--- INFORMATION PROVIDED Enclosed Below ---

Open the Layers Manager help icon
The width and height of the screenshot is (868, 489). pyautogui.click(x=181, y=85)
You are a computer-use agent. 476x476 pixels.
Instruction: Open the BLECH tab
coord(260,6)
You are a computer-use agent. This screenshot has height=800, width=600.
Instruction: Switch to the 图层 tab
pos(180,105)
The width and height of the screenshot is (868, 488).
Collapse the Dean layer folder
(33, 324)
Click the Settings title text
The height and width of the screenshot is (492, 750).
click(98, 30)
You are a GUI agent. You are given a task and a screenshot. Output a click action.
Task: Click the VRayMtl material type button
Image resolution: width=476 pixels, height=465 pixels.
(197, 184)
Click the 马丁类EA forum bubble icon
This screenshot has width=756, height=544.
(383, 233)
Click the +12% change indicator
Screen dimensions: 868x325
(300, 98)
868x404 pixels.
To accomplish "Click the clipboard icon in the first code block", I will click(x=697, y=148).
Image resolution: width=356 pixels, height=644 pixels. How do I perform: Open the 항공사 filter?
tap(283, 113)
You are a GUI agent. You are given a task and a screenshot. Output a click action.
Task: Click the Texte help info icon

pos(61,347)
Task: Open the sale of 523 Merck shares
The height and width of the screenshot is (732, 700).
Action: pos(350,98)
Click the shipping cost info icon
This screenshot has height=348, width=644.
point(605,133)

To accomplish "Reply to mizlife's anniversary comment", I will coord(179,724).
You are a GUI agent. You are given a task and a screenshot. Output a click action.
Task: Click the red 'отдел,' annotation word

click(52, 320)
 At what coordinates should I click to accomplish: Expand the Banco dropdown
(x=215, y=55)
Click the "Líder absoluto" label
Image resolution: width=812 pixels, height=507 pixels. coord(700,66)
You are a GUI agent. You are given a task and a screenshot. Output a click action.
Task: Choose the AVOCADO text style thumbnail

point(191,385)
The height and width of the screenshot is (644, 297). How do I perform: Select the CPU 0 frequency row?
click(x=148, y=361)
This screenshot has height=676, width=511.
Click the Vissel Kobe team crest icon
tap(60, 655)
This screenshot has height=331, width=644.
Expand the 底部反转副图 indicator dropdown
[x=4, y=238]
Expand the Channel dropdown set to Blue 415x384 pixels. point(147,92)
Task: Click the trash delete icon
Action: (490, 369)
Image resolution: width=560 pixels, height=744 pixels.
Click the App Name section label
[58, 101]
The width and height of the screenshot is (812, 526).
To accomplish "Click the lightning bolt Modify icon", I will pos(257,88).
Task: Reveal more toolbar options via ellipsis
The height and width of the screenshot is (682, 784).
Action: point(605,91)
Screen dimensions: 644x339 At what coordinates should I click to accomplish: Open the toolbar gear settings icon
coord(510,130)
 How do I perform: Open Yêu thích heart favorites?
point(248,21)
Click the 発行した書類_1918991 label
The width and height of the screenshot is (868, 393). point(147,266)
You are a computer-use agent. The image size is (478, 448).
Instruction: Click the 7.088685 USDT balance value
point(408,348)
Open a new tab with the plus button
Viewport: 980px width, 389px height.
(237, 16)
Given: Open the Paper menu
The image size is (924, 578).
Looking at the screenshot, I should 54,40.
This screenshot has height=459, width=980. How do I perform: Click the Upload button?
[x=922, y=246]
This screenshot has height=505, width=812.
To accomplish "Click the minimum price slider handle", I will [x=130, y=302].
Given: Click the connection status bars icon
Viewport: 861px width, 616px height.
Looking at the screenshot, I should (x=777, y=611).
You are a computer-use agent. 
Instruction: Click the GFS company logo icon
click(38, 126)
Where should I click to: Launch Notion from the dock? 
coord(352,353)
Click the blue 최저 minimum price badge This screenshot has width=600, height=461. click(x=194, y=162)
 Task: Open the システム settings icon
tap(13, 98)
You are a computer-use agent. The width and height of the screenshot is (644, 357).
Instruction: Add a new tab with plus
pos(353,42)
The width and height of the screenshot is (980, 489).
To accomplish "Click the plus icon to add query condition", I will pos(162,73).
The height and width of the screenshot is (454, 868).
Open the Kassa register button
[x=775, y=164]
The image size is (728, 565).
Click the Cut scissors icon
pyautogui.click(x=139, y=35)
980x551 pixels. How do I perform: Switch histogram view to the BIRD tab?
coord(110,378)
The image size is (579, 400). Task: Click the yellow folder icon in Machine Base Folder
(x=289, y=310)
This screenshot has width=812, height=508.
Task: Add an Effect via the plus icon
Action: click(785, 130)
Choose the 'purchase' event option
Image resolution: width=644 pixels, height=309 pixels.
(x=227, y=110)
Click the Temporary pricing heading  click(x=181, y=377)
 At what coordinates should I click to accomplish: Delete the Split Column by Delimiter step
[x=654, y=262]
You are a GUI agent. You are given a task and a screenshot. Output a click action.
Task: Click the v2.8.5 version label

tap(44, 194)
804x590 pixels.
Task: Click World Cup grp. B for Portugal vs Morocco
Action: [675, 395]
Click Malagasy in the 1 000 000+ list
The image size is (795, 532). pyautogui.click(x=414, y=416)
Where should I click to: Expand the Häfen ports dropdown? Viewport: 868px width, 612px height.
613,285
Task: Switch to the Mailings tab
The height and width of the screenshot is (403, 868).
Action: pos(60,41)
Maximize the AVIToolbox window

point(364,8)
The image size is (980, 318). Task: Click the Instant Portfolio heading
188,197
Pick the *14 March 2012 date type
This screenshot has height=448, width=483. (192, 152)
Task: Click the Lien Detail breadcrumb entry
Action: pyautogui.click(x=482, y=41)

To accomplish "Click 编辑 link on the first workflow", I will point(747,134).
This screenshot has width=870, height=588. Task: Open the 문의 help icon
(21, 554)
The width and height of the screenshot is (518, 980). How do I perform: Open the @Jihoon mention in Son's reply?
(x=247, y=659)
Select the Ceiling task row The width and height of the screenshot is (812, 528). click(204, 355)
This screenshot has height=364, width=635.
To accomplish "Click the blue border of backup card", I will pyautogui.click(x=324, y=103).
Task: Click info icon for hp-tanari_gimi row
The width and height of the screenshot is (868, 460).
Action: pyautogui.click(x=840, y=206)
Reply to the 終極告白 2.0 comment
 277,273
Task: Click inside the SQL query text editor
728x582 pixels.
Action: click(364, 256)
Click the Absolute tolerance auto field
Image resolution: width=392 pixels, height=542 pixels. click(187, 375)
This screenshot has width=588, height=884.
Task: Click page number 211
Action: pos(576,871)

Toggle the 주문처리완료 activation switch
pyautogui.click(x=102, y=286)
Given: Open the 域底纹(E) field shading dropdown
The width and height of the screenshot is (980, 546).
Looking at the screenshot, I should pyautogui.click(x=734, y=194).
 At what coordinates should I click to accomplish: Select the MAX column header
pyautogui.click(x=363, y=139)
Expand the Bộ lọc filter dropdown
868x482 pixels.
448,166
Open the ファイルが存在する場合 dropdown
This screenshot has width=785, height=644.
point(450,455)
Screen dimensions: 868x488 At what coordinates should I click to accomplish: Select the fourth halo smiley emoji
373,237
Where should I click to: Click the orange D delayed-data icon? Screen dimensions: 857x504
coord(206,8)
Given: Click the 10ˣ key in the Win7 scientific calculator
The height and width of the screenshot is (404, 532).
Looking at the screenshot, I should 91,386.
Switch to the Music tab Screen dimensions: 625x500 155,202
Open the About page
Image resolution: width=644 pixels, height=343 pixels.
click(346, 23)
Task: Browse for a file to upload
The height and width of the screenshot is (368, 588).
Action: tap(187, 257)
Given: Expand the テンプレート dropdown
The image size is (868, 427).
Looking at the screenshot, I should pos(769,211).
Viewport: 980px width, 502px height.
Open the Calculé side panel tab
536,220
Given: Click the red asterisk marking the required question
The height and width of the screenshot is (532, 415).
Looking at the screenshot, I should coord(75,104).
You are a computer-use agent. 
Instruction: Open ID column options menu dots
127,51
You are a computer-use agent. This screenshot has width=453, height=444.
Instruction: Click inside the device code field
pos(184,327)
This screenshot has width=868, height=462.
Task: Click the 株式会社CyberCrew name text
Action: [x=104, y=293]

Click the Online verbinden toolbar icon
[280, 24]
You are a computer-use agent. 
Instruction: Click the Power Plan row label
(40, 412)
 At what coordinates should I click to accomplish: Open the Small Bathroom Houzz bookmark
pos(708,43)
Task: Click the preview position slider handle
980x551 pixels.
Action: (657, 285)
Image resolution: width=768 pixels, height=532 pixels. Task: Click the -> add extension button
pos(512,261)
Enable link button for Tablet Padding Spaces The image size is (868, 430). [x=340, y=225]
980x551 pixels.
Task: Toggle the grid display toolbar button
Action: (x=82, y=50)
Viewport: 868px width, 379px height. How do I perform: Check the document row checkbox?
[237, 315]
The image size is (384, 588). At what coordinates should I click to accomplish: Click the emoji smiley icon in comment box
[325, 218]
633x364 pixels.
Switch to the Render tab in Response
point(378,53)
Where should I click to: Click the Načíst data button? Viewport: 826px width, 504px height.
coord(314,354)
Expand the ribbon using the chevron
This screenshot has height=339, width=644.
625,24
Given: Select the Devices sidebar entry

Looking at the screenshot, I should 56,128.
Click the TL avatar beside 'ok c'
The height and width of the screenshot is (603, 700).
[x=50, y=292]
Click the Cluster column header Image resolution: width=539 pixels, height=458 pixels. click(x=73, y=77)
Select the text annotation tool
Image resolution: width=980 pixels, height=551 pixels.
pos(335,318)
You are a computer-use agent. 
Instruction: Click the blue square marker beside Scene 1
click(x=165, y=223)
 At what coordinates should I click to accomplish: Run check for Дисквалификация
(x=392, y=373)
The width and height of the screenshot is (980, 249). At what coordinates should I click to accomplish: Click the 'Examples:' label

--- End of Enclosed INFORMATION PROVIDED ---

§ PROBLEM REQUIREMENTS
Among the records above, repeat exactly the line with "The image size is (579, 400).", the line with "Select the Ceiling", and every line in between, and only those.

§ SOLUTION TO THIS PROBLEM
The image size is (579, 400). Task: Click the yellow folder icon in Machine Base Folder
(x=289, y=310)
This screenshot has width=812, height=508.
Task: Add an Effect via the plus icon
Action: click(785, 130)
Choose the 'purchase' event option
Image resolution: width=644 pixels, height=309 pixels.
(x=227, y=110)
Click the Temporary pricing heading  click(x=181, y=377)
 At what coordinates should I click to accomplish: Delete the Split Column by Delimiter step
[x=654, y=262]
You are a GUI agent. You are given a task and a screenshot. Output a click action.
Task: Click the v2.8.5 version label

tap(44, 194)
804x590 pixels.
Task: Click World Cup grp. B for Portugal vs Morocco
Action: [675, 395]
Click Malagasy in the 1 000 000+ list
The image size is (795, 532). pyautogui.click(x=414, y=416)
Where should I click to: Expand the Häfen ports dropdown? Viewport: 868px width, 612px height.
613,285
Task: Switch to the Mailings tab
The height and width of the screenshot is (403, 868).
Action: pos(60,41)
Maximize the AVIToolbox window

point(364,8)
The image size is (980, 318). Task: Click the Instant Portfolio heading
188,197
Pick the *14 March 2012 date type
This screenshot has height=448, width=483. (192, 152)
Task: Click the Lien Detail breadcrumb entry
Action: pyautogui.click(x=482, y=41)

To accomplish "Click 编辑 link on the first workflow", I will point(747,134).
This screenshot has width=870, height=588. Task: Open the 문의 help icon
(21, 554)
The width and height of the screenshot is (518, 980). How do I perform: Open the @Jihoon mention in Son's reply?
(x=247, y=659)
Select the Ceiling task row The width and height of the screenshot is (812, 528). click(204, 355)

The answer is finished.